While old goody Liu expressed her readiness to comply with her wishes, she followed Hsi Jen out into the quarters occupied by the young maids. Here (Hsi Jen) desired her to take a seat. "Mind you say," she enjoined her, "that you were so drunk that you stretched on a boulder and had a snooze!"
"All right! I will!" old goody Liu promised.
Hsi Jen afterwards helped her to two cups of tea, when she, at length, got over the effects of the wine. "What young lady's room is this that it is so beautiful?" she then inquired. "It seemed to me just as if I had gone to the very heavenly palace."
Hsi Jen gave a faint smile. "This one?" she asked. "Why, it's our master
Secundus', Mr. Pao's bedroom."
Old goody Liu was quite taken aback, and could not even presume to utter a sound. But Hsi Jen led her out across the front compound; and, when they met the inmates of the family, she simply explained to them that she had found her fast asleep on the grass, and brought her along. No one paid any heed to the excuse she gave, and the subject was dropped.
Presently, dowager lady Chia awoke, and the evening meal was at once served in the Tao Hsiang Ts'un. Dowager lady Chia was however quite listless, and felt so little inclined to eat anything that she forthwith got into a small open chair, with bamboo seat, and returned to her suite of rooms to rest. But she insisted that lady Feng and her companions should go and have their repast, so the young ladies eventually adjourned once more into the garden.

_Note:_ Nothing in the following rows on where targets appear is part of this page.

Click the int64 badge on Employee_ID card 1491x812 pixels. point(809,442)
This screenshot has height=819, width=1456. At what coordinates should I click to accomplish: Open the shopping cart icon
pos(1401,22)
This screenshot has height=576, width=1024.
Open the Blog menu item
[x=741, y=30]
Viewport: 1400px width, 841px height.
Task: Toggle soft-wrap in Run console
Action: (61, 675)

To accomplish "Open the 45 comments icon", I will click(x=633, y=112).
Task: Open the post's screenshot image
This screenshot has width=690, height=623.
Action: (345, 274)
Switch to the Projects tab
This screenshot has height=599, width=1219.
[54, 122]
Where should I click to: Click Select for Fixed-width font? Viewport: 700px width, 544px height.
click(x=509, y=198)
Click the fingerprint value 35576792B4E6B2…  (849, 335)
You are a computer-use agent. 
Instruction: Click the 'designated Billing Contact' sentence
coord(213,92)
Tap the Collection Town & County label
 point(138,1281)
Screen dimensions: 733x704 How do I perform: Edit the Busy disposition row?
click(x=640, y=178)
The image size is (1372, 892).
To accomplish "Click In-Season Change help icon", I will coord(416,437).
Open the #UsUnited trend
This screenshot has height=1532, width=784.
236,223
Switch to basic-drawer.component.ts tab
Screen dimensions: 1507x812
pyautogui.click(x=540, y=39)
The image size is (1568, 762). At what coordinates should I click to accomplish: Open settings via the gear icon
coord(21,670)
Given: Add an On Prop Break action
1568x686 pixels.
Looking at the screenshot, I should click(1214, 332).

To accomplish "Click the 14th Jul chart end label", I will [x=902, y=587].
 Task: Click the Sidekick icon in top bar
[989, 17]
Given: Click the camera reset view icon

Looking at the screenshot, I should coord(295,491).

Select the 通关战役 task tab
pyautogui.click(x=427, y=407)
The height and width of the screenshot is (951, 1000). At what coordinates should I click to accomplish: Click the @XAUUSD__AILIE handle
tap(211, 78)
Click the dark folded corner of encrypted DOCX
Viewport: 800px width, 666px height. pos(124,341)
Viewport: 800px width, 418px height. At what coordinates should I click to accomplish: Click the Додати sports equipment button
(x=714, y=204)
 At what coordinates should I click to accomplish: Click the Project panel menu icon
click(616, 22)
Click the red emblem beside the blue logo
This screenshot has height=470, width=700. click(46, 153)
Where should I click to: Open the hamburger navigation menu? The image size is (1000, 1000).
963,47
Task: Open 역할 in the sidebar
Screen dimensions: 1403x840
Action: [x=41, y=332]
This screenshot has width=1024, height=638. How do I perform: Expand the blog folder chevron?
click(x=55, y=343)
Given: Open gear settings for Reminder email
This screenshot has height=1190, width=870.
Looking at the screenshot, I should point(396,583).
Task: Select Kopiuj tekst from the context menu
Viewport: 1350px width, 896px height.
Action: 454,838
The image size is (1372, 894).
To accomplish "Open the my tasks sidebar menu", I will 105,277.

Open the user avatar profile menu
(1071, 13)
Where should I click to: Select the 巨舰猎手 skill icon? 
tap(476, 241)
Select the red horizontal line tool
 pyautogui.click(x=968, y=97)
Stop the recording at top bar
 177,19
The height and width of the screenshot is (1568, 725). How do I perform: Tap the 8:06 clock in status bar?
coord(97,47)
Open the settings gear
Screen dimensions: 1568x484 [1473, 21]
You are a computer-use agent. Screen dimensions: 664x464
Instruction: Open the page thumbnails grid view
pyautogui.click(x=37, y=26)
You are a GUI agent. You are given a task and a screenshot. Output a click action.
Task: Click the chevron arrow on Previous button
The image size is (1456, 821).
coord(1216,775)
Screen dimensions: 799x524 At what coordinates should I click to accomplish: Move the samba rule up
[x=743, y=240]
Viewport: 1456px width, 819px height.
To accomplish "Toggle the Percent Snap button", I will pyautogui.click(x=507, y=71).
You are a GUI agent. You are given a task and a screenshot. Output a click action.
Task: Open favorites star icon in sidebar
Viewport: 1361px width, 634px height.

But, reader, you do not know the sequel, so peruse the circumstances given in detail in the next chapter.
CHAPTER XLII.
The Princess of Heng Wu dispels, with sweet words, some insane
suspicions.
The inmate of Hsiao Hsiang puts, with excellent repartee, the final
touch to the jokes made about goody Liu.
We will now resume our story by adding that, on the return of the young ladies into the garden, they had their meal. This over, they parted company, and nothing more need be said about them. We will notice, however, that old goody Liu took Pan Erh along with her, and came first and paid a visit to lady Feng. "We must certainly start for home to-morrow, as soon as it is daylight," she said. "I've stayed here, it's true, only two or three days, but in these few days I have reaped experience in everything that I had not seen from old till now. It would be difficult to find any one as compassionate of the poor and considerate to the old as your venerable dame, your Madame Wang, your young ladies, and the girls too attached to the various rooms, have all shown themselves in their treatment of me! When I get home now, I shall have no other means of showing how grateful I am to you than by purchasing a lot of huge joss-sticks and saying daily prayers to Buddha on your behalf; and if he spares you all to enjoy a long life of a hundred years my wishes will be accomplished."